* [WRITTEN INSTRUCTION]
Return the data below unchanged, from the line with "Task: Open the database connection dropdown" to the line with "Looking at the screenshot, I should (x=926, y=357).", including both of those lines.

── THE DATA ──

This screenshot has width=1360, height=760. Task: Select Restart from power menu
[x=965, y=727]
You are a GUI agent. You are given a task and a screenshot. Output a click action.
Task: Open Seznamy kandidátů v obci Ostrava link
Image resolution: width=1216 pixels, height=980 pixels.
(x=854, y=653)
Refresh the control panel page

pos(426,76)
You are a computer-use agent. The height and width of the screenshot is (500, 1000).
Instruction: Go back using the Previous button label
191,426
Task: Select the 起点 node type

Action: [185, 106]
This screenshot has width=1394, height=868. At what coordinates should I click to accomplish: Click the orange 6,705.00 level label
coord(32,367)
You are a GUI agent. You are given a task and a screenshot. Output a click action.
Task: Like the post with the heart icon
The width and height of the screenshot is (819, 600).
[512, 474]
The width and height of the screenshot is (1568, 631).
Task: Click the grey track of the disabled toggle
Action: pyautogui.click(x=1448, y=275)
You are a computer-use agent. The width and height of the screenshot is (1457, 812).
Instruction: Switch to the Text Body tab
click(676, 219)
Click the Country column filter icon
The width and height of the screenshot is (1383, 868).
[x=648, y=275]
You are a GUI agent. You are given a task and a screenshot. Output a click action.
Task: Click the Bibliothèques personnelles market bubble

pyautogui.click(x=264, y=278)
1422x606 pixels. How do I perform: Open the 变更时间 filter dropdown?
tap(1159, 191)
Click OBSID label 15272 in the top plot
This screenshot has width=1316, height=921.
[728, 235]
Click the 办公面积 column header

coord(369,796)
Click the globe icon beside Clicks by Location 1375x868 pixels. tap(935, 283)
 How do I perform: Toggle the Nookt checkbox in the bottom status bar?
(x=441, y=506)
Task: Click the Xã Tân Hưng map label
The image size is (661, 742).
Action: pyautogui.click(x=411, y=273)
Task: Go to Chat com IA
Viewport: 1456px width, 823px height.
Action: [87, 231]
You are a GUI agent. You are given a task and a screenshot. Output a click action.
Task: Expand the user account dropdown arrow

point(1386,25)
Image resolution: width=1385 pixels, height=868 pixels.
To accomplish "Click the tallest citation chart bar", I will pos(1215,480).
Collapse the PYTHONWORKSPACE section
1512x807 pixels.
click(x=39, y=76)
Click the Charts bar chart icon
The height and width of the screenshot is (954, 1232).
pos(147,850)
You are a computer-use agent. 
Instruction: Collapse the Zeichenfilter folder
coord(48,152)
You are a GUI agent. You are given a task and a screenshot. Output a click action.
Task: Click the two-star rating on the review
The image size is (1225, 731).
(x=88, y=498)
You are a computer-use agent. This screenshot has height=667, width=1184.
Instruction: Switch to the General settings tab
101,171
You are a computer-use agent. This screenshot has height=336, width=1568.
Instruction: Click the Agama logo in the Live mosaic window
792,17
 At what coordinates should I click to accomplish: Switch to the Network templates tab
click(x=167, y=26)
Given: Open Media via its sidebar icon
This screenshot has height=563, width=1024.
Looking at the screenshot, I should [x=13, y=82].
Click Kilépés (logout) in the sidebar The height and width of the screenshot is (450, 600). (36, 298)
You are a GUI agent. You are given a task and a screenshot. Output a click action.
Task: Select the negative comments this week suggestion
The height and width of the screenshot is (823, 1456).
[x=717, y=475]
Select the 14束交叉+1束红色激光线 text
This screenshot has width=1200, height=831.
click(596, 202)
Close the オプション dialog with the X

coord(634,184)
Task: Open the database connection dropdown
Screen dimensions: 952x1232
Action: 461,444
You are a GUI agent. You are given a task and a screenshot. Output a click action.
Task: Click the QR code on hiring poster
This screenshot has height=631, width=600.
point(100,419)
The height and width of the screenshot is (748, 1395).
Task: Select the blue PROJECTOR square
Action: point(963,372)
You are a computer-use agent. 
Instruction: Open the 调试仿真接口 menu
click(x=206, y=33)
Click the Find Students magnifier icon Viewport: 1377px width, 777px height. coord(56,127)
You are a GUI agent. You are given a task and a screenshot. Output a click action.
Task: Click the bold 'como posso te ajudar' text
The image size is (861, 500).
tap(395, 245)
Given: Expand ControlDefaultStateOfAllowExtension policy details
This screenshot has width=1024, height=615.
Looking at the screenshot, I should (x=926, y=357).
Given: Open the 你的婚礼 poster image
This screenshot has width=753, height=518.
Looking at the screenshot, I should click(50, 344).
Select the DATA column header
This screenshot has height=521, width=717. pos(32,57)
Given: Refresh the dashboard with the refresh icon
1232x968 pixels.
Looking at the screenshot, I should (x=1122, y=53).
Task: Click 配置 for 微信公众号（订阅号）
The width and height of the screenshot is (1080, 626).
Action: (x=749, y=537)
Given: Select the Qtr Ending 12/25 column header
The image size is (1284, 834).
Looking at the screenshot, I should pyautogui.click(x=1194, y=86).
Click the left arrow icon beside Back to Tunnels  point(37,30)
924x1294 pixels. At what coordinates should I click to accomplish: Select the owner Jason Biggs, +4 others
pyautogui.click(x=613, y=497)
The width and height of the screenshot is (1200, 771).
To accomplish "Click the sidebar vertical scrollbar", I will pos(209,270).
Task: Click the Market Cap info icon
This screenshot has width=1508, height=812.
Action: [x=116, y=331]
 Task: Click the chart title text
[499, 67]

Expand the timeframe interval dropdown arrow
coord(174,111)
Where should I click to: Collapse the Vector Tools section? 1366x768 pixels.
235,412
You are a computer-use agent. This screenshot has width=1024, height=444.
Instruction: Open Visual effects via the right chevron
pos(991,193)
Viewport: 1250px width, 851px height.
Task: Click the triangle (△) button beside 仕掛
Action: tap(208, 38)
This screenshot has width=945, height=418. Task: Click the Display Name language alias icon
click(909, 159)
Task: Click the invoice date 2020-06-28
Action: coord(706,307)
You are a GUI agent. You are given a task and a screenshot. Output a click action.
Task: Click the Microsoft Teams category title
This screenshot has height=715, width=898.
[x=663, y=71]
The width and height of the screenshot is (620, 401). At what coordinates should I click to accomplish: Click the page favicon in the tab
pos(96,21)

───

* [ANSWER FOR THIS EXERCISE]
Task: Open the database connection dropdown
Screen dimensions: 952x1232
Action: 461,444
You are a GUI agent. You are given a task and a screenshot. Output a click action.
Task: Click the QR code on hiring poster
This screenshot has height=631, width=600.
point(100,419)
The height and width of the screenshot is (748, 1395).
Task: Select the blue PROJECTOR square
Action: point(963,372)
You are a computer-use agent. 
Instruction: Open the 调试仿真接口 menu
click(x=206, y=33)
Click the Find Students magnifier icon Viewport: 1377px width, 777px height. coord(56,127)
You are a GUI agent. You are given a task and a screenshot. Output a click action.
Task: Click the bold 'como posso te ajudar' text
The image size is (861, 500).
tap(395, 245)
Given: Expand ControlDefaultStateOfAllowExtension policy details
This screenshot has width=1024, height=615.
Looking at the screenshot, I should (x=926, y=357).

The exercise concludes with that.